I am shockingly terrible at determining whether or not infinite series converge or not... I'm stuck on the problem:
Does the series $\sum_{k=1}^{\infty} (\sin \frac{1}{k} - \arctan\frac{1}{k})$ converge?
I attempted solving it using Taylor approximations:
$$\sin \frac{1}{k} \approx \frac{1}{k} - \frac{1}{3!k^3} + O(\frac{1}{k^5})$$ $$\arctan \frac{1}{k} \approx \frac{1}{k} - \frac{1}{3k^3} + O(\frac{1}{k^5})$$ $$\sin \frac{1}{k} - \arctan \frac{1}{k} \approx \frac{1}{k} - \frac{1}{3!k^3} + O(\frac{1}{k^5}) - \left(\frac{1}{k} - \frac{1}{3k^3} + O(\frac{1}{k^5}) \right) \approx \frac{1}{6k^3} + O(\frac{1}{k^5})$$
$$\sum_{k=1}^{\infty} (\sin \frac{1}{k} - \arctan\frac{1}{k}) \approx \sum_{k=1}^{\infty} (\frac{1}{6k^3} + O(\frac{1}{k^5})) < \infty$$ So the series converges. $\square$
My questions are:
Is my answer correct?
Is there anything wrong with using Taylor approximations to determine convergence?

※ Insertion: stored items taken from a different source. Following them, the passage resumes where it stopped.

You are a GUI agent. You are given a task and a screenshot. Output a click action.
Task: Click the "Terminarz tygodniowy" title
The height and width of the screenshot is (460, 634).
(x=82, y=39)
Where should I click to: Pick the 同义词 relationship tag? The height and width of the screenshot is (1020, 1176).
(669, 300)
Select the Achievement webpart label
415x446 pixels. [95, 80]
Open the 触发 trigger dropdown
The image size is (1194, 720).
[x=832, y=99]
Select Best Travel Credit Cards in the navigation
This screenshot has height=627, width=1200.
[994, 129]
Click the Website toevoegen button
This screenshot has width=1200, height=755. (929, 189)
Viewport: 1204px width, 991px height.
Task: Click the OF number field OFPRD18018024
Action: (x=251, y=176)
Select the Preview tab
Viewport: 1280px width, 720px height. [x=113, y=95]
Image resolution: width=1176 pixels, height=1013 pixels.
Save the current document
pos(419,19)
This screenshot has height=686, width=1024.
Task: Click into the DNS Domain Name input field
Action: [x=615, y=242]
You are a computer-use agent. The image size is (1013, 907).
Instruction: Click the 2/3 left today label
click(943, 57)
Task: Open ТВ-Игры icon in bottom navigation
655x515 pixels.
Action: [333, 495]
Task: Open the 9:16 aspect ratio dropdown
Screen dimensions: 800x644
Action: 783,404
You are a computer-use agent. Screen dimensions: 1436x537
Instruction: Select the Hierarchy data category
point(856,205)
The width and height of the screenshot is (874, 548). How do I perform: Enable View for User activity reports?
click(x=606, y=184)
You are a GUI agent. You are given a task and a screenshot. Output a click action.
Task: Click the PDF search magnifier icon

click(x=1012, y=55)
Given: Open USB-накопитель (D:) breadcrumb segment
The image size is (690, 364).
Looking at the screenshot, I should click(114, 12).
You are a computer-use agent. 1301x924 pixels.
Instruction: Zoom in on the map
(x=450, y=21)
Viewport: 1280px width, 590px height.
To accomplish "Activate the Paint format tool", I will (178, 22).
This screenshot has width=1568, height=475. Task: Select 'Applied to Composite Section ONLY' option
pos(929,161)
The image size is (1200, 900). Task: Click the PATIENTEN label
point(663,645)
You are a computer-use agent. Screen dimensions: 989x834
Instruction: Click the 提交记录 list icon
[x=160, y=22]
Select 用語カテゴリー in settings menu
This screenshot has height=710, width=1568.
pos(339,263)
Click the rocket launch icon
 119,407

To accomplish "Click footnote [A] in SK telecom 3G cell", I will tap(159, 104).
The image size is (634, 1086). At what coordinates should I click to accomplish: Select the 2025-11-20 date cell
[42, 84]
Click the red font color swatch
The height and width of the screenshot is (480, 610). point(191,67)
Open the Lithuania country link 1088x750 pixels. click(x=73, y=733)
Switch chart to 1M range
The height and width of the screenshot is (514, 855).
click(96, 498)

Is there a rule of thumb for how to tackle questions which ask you to determine the convergence or divergence of series? If there is, please share - I could really use the help.
Your strategy does work. Why? Because the terms beyond $1/k^3$ are an arbitrarily small fraction of that term for sufficiently large $k$, so their contribution to large-$k$ terms are bounded on both sides by multiples of the $1/k^3$ part.